Afrique Les Mauritaniens regardent le Mali avec anxiété
GENÈVE DE NOTRE ENVOyÉE SPÉCIALE
Directement
concernée par la guerre au Mali, la Mauritanie fait profil bas, mais
elle risque de subir les conséquences directes de l’intervention
française : c’est chez nous que les islamistes dispersés viendront se
réfugier… »
Abidine Merzough, ingénieur de formation, vivant
en Allemagne mais effectuant de nombreux séjours dans son pays, suit de
près l’évolution de la situation au Mali, même si l’essentiel de son
combat personnel se joue ailleurs : lui, il a voué sa vie à dénoncer la
situation d’esclavage que connaissent les Mauritaniens noirs. Alors que
le cas de la Mauritanie va être examiné par la Commission des droits de
l’homme de l’ONU qui entame sa session à Genève cette semaine, Abidine
Merzough a participé à un « sommet parallèle » consacré aux
droits de l’homme et à la démocratie, organisé à Genève par UN Watch,
une ONG qui tient à replacer sous les projecteurs plusieurs crises
oubliées : l’Iran, le Tibet, le Pakistan, le Soudan, l’Est du Congo et
même Cuba.
Estimant que la loi de 2007, qui abroge l’esclavage et
place sur le même pied, en théorie, tous les citoyens de la République
islamique de Mauritanie, n’a jamais été réellement appliquée, Abidine
Merzough se bat pour sensibiliser l’opinion internationale au sort
réservé à ses compatriotes noirs. Il rappelle qu’au-delà des apparences
la population de Mauritanie est mélangée : « Les Maures monopolisent
les postes importants, dans l’armée, l’administration, les affaires et
se considèrent comme une majorité. Mais en réalité, les “Maures blancs”

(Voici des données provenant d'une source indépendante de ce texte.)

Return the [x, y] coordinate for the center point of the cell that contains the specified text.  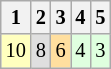
5 [100, 17]
1 [16, 17]
6 [61, 51]
8 [41, 51]
2 [41, 17]
10 [16, 51]
For the text-containing cell, return its midpoint in (X, Y) coordinate format. 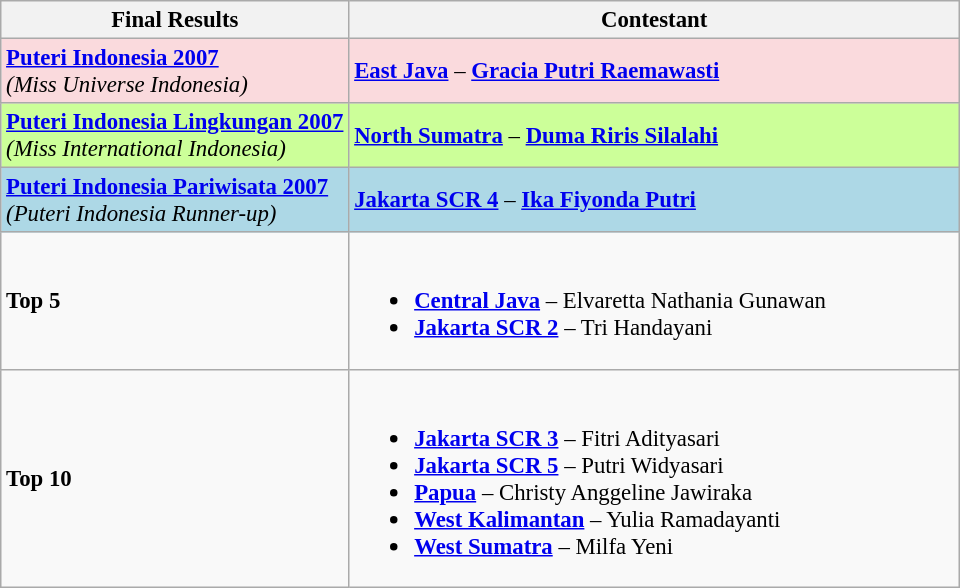
East Java – Gracia Putri Raemawasti (654, 72)
Puteri Indonesia Lingkungan 2007(Miss International Indonesia) (175, 136)
Top 5 (175, 300)
Puteri Indonesia Pariwisata 2007(Puteri Indonesia Runner-up) (175, 200)
Puteri Indonesia 2007(Miss Universe Indonesia) (175, 72)
Top 10 (175, 478)
Contestant (654, 20)
Jakarta SCR 4 – Ika Fiyonda Putri (654, 200)
Final Results (175, 20)
North Sumatra – Duma Riris Silalahi (654, 136)
Central Java – Elvaretta Nathania Gunawan Jakarta SCR 2 – Tri Handayani (654, 300)
Locate the cell with the specified text and output its (X, Y) center coordinate. 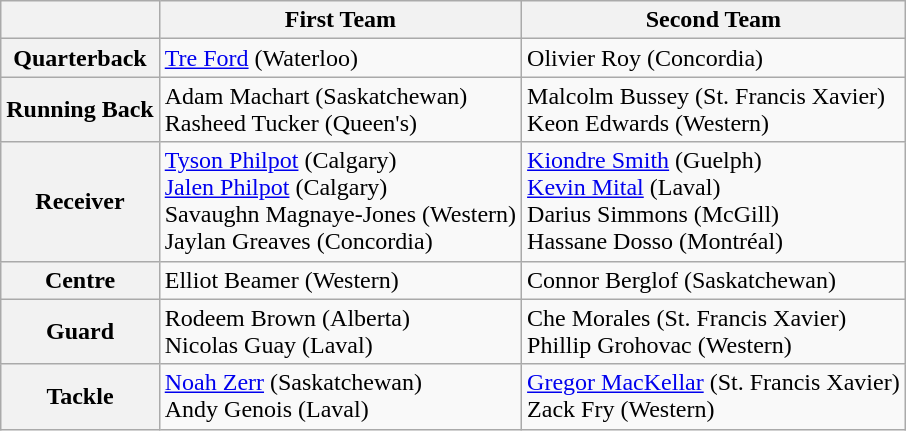
Gregor MacKellar (St. Francis Xavier)Zack Fry (Western) (714, 396)
Centre (80, 280)
Adam Machart (Saskatchewan)Rasheed Tucker (Queen's) (340, 110)
Tackle (80, 396)
First Team (340, 20)
Rodeem Brown (Alberta)Nicolas Guay (Laval) (340, 332)
Tre Ford (Waterloo) (340, 58)
Quarterback (80, 58)
Running Back (80, 110)
Noah Zerr (Saskatchewan)Andy Genois (Laval) (340, 396)
Che Morales (St. Francis Xavier)Phillip Grohovac (Western) (714, 332)
Malcolm Bussey (St. Francis Xavier)Keon Edwards (Western) (714, 110)
Olivier Roy (Concordia) (714, 58)
Kiondre Smith (Guelph)Kevin Mital (Laval)Darius Simmons (McGill)Hassane Dosso (Montréal) (714, 202)
Elliot Beamer (Western) (340, 280)
Second Team (714, 20)
Receiver (80, 202)
Guard (80, 332)
Tyson Philpot (Calgary)Jalen Philpot (Calgary)Savaughn Magnaye-Jones (Western)Jaylan Greaves (Concordia) (340, 202)
Connor Berglof (Saskatchewan) (714, 280)
For the text-containing cell, return its midpoint in (X, Y) coordinate format. 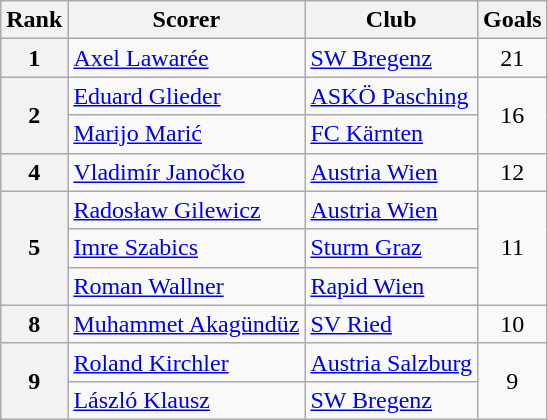
ASKÖ Pasching (392, 96)
2 (34, 115)
Roman Wallner (186, 286)
12 (512, 172)
Axel Lawarée (186, 58)
László Klausz (186, 400)
Austria Salzburg (392, 362)
8 (34, 324)
5 (34, 248)
11 (512, 248)
FC Kärnten (392, 134)
10 (512, 324)
Rank (34, 20)
Sturm Graz (392, 248)
Radosław Gilewicz (186, 210)
21 (512, 58)
Roland Kirchler (186, 362)
SV Ried (392, 324)
Scorer (186, 20)
Club (392, 20)
Vladimír Janočko (186, 172)
Muhammet Akagündüz (186, 324)
Eduard Glieder (186, 96)
1 (34, 58)
Goals (512, 20)
16 (512, 115)
Imre Szabics (186, 248)
Rapid Wien (392, 286)
Marijo Marić (186, 134)
4 (34, 172)
Find where the given text appears and provide that cell's center as (X, Y) coordinate. 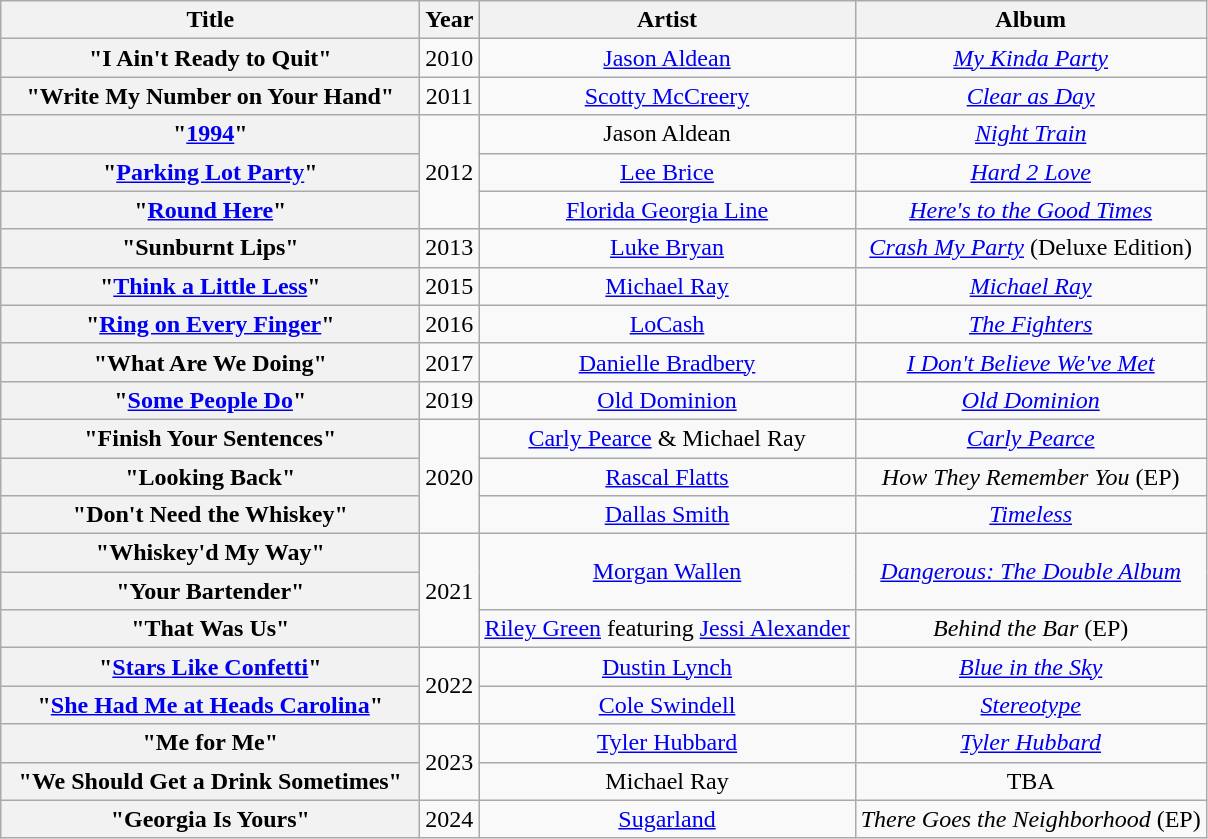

ne représentent qu’un quart de la population. La confusion vient du fait
qu’au sein de toutes les familles maures vivent les “Haratins” . Ces
Noirs représentent 50 % de la population, mais ils sont confondus avec
les Maures car ils partagent la même culture, le même langage, la même
religion, un islam sunnite de rite malékite et souvent les familles
blanches et noires vivent sous le même toit ».
Pour Merzough, lui-même Haratin d’origine, la différence se résume aisément : «
Les uns sont les maîtres et les autres des serviteurs dépourvus de
droits. Toutes les tâches domestiques leur sont dévolues, la famille
“blanche” se repose sur ses domestiques noirs pour tout, amener l’eau,
cuisiner, nettoyer, cultiver… En principe certes, les Haratins peuvent,
s’ils le veulent, quitter la maison de leurs maîtres. Mais dans ce cas,
ils se retrouvent dépourvus de moyens et de logement. La réalité de leur
situation, c’est qu’ils sont exclus de la richesse et du pouvoir. On
les retrouve aussi dans l’armée, mais ils ne seront jamais officiers… »
Les Haratins ne sont pas les seuls Noirs du pays, qui accueille
d’autres groupes négro-africains (Peuls, Wolofs et Soninke). Apparentés à
leurs voisins sénégalais, ils représentent 25 % de la population et
sont aussi victimes de discriminations.
Malgré l’abolition
officielle de l’esclavage, Abidine Merzough, dont les parents étaient
des Haratins, estime qu’au sein des familles mauritaniennes on trouve
encore des Noirs en captivité : « L’an dernier, nous avons traversé
le pays d’Est en Ouest sur 1000 km et à chaque étape de cette caravane,
nous avons tenu des meetings, demandant aux esclaves de refuser leur
situation. Six d’entre eux sont sortis du rang, et nous avons demandé en
vain aux autorités de les protéger »…
La population, qu’elle
soit blanche ou négro-africaine, suit de près l’évolution de la
situation au Mali mais Merzough décrypte le double langage : d’un côté,
les autorités, par la voix du président Mohamed Ould Abdelaziz, se
déclarent solidaires de l’intervention française ; mais nul n’est dupe :
« Parmi les islamistes traqués, il y a des Algériens, des
Mauritaniens, des Sahraouis. Chacun sait que, s’ils sont défaits par
l’intervention française, ces hommes vont se replier et se réorganiser
chez nous… De plus, l’opposition est hostile à la participation de
troupes mauritaniennes tandis que la population, elle est absolument
opposée à la guerre. » Merzough y voit l’influence des prêches dans les mosquées : «
Chaque semaine, les imans, sans être inquiétés, assurent que la France
mène au Mali une nouvelle croisade et que le devoir de tout vrai
musulman est de s’y opposer. Les autorités veulent rester neutres, mais
les fidèles assurent qu’ils sont solidaires des “frères” ».